A custom loss function can be passed as an argument to SynthOptimizer
to use it in the hyperparameter optimisation.
This function must take two inputs; the trained synthetic model and the original dataset. It must return a dictionary mapping
the metric name (string) to its value (float). Note that the SynthOptimizer
class will always attempt to minimise the loss function, so if you
wish to maximise a metric the function should return the negative of that metric.
An example implementation for a custom loss function that trains a classifier on the synthetic data and evaluates its performance is shown below:
import pandas as pd
from synthesized import HighDimSynthesizer
from sklearn.linear_model import LogisticRegression
from sklearn.metrics import accuracy_score, precision_score, recall_score
def custom_loss_function(synth: HighDimSynthesizer, orig_df: pd.DataFrame):
# drop nans
orig_df_no_nan = orig_df.dropna()
# Generate synthetic data
# Don't produce nans for logistic regression
synthetic_data = synth.sample(len(orig_df), produce_nans=False)

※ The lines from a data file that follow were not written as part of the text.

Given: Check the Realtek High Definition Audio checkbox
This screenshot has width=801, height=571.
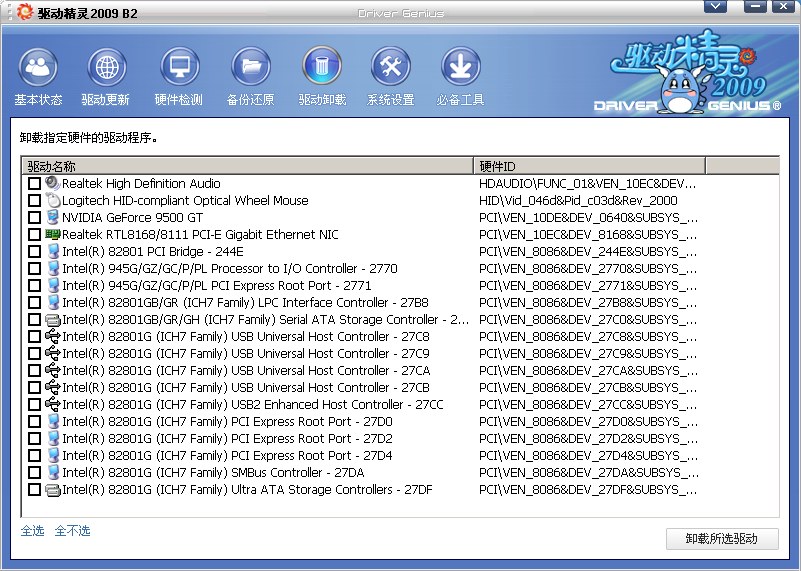Looking at the screenshot, I should coord(35,184).
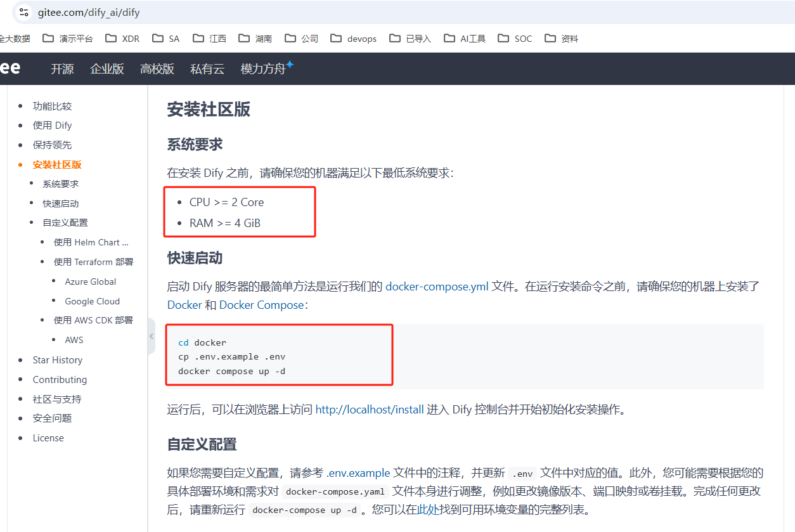The image size is (795, 532).
Task: Open the 资料 bookmark folder
Action: pyautogui.click(x=562, y=39)
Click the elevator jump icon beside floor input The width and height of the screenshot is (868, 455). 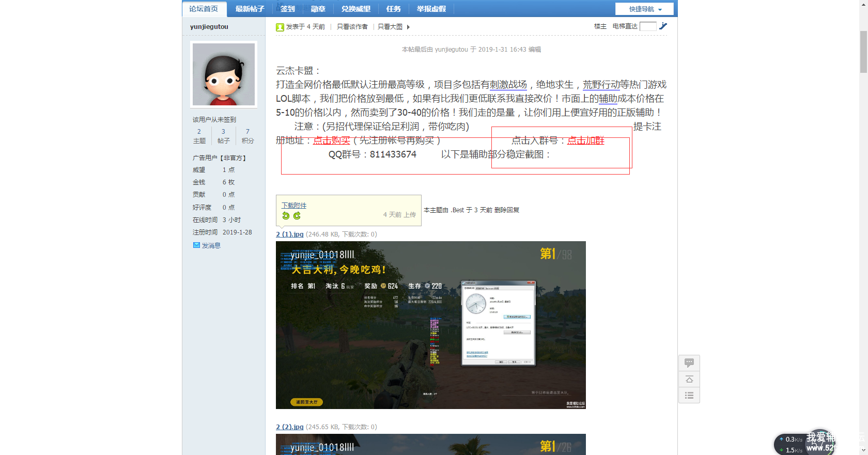[663, 26]
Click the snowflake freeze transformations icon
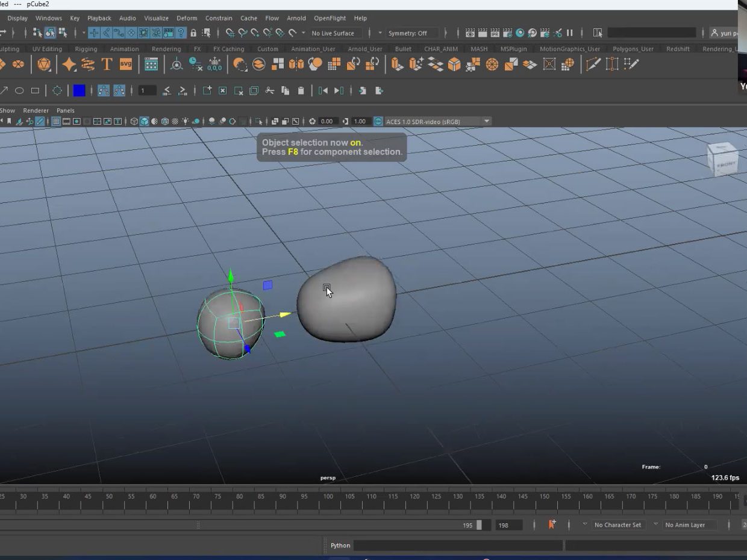Viewport: 747px width, 560px height. (214, 64)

# Train a classifier on the synthetic data
model = LogisticRegression()
X_train = synthetic_data.drop(columns=["SeriousDlqin2yrs"])
y_train = synthetic_data["SeriousDlqin2yrs"]

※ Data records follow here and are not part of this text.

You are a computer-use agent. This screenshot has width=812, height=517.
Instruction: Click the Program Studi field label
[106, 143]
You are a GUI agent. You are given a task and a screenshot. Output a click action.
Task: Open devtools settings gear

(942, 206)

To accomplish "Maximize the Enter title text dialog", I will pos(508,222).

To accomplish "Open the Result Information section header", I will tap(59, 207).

# Evaluate the model on the original data
X_test = orig_df_no_nan.drop(columns=["SeriousDlqin2yrs"])
y_test = orig_df_no_nan["SeriousDlqin2yrs"]
model.fit(X_train, y_train)
y_pred = model.predict(X_test)
return {
"accuracy_score": - accuracy_score(y_test, y_pred),
"precision_score": - precision_score(y_test, y_pred),
"recall_score": - recall_score(y_test, y_pred),
}
This custom loss function can then be passed to the SynthOptimizer
class and the optimization run as before. The
function returns a dictionary of metrics about the model classifier performance. All these metrics are tracked in
the optimisation but only the accuracy is optimized for. The metric to be optimized for is passed in as the value of loss_name
to the SynthOptimizer
:
optimizer = SynthOptimizer(
orig_df=data,
parameters=parameters,
custom_loss_function=custom_loss_function,
loss_name="accuracy_score",
)
optimizer.optimize(20)
Custom build and train function
Analogous to defining a custom loss function, it is also possible to customize the manner in which the model is initialized and trained.
The SynthOptimizer
class can be used to pass a custom build and train function to the optimizer. This function must take the following arguments:
-
parameters
(dict): A dictionary of hyperparameters to use for the synthetic model. -
orig_df
(pd.DataFrame): The original dataset, to train the synthetic model on.

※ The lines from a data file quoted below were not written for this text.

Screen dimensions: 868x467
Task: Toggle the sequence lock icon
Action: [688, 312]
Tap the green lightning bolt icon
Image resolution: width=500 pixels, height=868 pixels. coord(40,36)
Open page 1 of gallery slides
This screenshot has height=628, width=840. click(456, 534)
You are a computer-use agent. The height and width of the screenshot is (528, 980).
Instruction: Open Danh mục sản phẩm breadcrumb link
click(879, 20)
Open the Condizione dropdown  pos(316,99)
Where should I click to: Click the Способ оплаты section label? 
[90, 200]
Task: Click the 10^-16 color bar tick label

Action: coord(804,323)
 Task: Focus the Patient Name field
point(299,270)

and must return a trained synthetic model. As an example, a function called build_and_train_function
can be used to create
and train an instance of the TimeSeriesSynthesizer
where max_time_steps
is fixed and the number of epochs the model
is trained over and the batch size per training step is optimized for:
from synthesized import TimeSeriesSynthesizer
from synthesized.config import DeepStateConfig
parameters = [
{"name": "epochs", "type": "range", "bounds": [5, 15], "value_type": "int"},
{"name": "batch_size", "type": "range", "bounds": [2, 10], "value_type": "int"}
]
df_time_series = df = pd.read_csv("sp_500_subset.csv")
def build_and_train_function(parameters, orig_df):
config = DeepStateConfig(max_time_steps=50, batch_size=parameters["batch_size"])
synth = TimeSeriesSynthesizer(
df,
id_idx="Name",
time_idx="date",
event_cols=["open", "close", "high", "low", "volume"],
config=config
)
synth.learn(epochs=parameters["epochs"])
return synth
(The dataset "sp_500_subset.csv"
is available for download in the time-series tutorial).
The build and train function is then passed to the SynthOptimizer
class as an argument:
optimizer = SynthOptimizer(
orig_df=df_time_series,
parameters=parameters,
build_and_train_function=build_and_train_function,
)
optimizer.optimize(20)
For more information on the use of the TimeSeriesSynthesizer
see our time-series synthesis tutorial.